Do not fear, Goddess is here, well near anyway, I’m sure that she will get right on top of things as soon as she is done with other things she is dinking around with. While Goddess was shopping Mr. Bush was fucking everything up. When is she going to shove his dick up his ass? Or better yet, in Cheney’s mouth. Wait, she should have them 69 it with each other. Now get that picture out of your mind.

Being as she is going to fix this sorry mess does it mean that I can stop worrying about it and just kick back and relax and wait for her to do it? Okay, lets give that a chance. Now is your time Goddess, GO!!

Hey, we know that the Zen men pussies aren’t going to do it. How about the mans prayer from the Red Green show. “I’m a man, but I can change, if I have to, I guess.”

Nirvana: A state of perfect peace….. Looks around, rolls eyes, not on this stupid planet. The women are all out shopping, or working so they can do more shopping, and the men are all as horney as ten peckered billygoats. Boy, I’m sure getting cranky about women.

NEW YORK (Reuters) - The Los Angeles metropolitan area led the nation in traffic jams in 2005, with rush-hour drivers spending an extra 72 hours a year on average stuck in traffic, according to a study released on Tuesday…. The solution to that is simple, don’t live in Los Angeles.

More from Live Science…… Whether we’re looking for someone to date or sizing up a potential rival, our eyes irresistibly lock on to good-looking people, a new study finds. Duh! Didn’t need a study to know that.

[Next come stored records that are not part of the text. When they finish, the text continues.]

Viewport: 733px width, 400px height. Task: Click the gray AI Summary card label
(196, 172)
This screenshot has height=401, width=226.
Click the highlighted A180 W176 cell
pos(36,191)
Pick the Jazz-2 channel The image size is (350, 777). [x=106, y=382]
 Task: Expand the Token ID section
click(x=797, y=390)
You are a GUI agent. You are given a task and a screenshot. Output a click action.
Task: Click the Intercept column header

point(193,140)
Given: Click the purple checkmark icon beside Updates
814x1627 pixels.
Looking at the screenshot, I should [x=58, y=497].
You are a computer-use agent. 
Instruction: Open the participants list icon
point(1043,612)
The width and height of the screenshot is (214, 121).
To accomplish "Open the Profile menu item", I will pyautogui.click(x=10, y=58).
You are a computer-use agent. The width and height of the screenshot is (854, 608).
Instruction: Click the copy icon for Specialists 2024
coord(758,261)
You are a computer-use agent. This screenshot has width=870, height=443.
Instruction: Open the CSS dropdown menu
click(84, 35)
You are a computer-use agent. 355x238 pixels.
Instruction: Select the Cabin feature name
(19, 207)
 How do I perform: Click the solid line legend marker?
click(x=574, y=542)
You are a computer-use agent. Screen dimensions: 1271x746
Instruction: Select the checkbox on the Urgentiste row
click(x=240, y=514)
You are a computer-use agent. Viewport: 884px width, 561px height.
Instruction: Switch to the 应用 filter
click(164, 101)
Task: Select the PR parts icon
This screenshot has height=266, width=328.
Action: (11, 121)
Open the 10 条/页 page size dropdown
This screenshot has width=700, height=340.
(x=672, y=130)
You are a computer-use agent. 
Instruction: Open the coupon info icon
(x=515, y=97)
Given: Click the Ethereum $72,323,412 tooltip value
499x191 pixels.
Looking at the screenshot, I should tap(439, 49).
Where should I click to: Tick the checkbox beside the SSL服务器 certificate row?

Two old Jews were arguing the merits of their doctors. The first one said, "I don't trust your fancy doctor. He treated old Jake Waxman for kidney trouble for nearly a year, and then Jake died from liver trouble." "So what makes you think your doctor is any better?" asked his friend. "Because when my doctor treats you for a kidney trouble, you can bet your ass you'll die of a kidney trouble."

How about some humor that is bound to offend at least one woman?
Q. What are the two most important holes on a feminist?
A. Her nostrils. She needs to breath while giving me a blow job!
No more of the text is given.